TASK PROMPT = Below are some records. Return exactly the lines from the one with "Open the 영화" to the one with "The width and height of the screenshot is (1080, 955).", and nothing else.

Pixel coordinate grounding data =
● ● ●

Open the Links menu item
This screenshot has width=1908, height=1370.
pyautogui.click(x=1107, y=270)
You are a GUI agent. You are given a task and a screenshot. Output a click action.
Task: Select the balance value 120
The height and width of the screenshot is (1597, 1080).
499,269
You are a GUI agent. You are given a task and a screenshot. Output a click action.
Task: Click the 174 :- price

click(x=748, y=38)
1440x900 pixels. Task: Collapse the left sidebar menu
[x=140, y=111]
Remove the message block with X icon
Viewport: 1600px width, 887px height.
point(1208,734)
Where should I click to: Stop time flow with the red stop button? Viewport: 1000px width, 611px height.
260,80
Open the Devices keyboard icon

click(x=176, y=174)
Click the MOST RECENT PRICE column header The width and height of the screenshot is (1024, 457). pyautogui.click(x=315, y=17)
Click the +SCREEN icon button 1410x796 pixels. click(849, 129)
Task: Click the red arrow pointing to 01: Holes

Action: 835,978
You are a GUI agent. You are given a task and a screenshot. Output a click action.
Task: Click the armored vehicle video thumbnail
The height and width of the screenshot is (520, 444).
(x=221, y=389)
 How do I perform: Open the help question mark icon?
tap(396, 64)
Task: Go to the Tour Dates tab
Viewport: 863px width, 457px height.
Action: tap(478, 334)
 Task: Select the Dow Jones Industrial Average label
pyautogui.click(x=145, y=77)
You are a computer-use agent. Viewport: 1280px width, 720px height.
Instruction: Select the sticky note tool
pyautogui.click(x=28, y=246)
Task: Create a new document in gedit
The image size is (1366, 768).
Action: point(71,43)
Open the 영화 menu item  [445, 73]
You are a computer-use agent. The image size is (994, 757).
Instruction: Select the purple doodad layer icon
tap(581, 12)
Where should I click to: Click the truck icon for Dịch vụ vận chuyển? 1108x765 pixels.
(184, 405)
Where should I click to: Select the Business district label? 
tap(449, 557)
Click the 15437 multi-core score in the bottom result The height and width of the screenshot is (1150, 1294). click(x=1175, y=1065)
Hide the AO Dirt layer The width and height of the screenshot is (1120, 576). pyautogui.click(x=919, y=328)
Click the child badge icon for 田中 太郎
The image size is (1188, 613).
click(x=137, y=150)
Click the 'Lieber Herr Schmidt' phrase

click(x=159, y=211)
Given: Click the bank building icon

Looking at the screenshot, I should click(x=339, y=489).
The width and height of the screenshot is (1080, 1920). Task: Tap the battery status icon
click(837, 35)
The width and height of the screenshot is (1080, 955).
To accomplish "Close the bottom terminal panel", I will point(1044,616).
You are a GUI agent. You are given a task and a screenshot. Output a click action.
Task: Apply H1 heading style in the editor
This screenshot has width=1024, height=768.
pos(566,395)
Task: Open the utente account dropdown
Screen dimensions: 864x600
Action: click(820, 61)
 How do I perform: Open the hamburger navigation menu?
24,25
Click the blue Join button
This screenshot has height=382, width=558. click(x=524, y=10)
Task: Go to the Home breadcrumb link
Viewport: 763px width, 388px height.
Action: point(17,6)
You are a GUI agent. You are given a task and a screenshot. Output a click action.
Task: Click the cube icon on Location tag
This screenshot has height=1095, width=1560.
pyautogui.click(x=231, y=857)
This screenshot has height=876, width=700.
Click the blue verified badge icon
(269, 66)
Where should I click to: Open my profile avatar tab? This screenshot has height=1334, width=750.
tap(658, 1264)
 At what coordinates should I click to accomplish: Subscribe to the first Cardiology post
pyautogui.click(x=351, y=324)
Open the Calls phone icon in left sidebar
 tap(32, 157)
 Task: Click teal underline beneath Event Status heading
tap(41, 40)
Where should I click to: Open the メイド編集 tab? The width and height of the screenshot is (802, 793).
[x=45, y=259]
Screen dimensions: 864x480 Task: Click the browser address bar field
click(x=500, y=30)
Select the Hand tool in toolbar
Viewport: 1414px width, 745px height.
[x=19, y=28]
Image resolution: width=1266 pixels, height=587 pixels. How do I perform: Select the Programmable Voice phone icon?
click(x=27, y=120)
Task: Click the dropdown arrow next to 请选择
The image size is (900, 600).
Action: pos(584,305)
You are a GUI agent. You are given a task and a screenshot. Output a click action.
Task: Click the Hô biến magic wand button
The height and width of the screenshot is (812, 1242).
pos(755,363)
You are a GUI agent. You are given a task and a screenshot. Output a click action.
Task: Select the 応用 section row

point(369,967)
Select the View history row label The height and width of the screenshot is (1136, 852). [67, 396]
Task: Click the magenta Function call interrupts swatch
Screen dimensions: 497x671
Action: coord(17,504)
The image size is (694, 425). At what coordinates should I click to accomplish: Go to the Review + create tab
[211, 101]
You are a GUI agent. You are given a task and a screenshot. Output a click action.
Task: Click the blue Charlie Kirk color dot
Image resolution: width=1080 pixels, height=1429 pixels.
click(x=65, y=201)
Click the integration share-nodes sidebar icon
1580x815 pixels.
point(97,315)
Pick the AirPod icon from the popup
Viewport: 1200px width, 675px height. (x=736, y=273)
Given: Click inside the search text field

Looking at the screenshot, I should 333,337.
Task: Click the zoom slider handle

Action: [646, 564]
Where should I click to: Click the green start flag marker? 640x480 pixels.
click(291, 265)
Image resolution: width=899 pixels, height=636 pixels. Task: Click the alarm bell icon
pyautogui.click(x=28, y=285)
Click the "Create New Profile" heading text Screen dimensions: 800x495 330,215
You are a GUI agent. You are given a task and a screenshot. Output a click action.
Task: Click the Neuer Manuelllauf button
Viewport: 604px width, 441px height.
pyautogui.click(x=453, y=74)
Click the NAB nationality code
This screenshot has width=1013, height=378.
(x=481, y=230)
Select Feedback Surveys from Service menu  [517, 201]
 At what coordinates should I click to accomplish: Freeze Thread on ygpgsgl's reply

● ● ●

EXPECTED OUTPUT =
Open the 영화 menu item  [445, 73]
You are a computer-use agent. The image size is (994, 757).
Instruction: Select the purple doodad layer icon
tap(581, 12)
Where should I click to: Click the truck icon for Dịch vụ vận chuyển? 1108x765 pixels.
(184, 405)
Where should I click to: Select the Business district label? 
tap(449, 557)
Click the 15437 multi-core score in the bottom result The height and width of the screenshot is (1150, 1294). click(x=1175, y=1065)
Hide the AO Dirt layer The width and height of the screenshot is (1120, 576). pyautogui.click(x=919, y=328)
Click the child badge icon for 田中 太郎
The image size is (1188, 613).
click(x=137, y=150)
Click the 'Lieber Herr Schmidt' phrase

click(x=159, y=211)
Given: Click the bank building icon

Looking at the screenshot, I should click(x=339, y=489).
The width and height of the screenshot is (1080, 1920). Task: Tap the battery status icon
click(837, 35)
The width and height of the screenshot is (1080, 955).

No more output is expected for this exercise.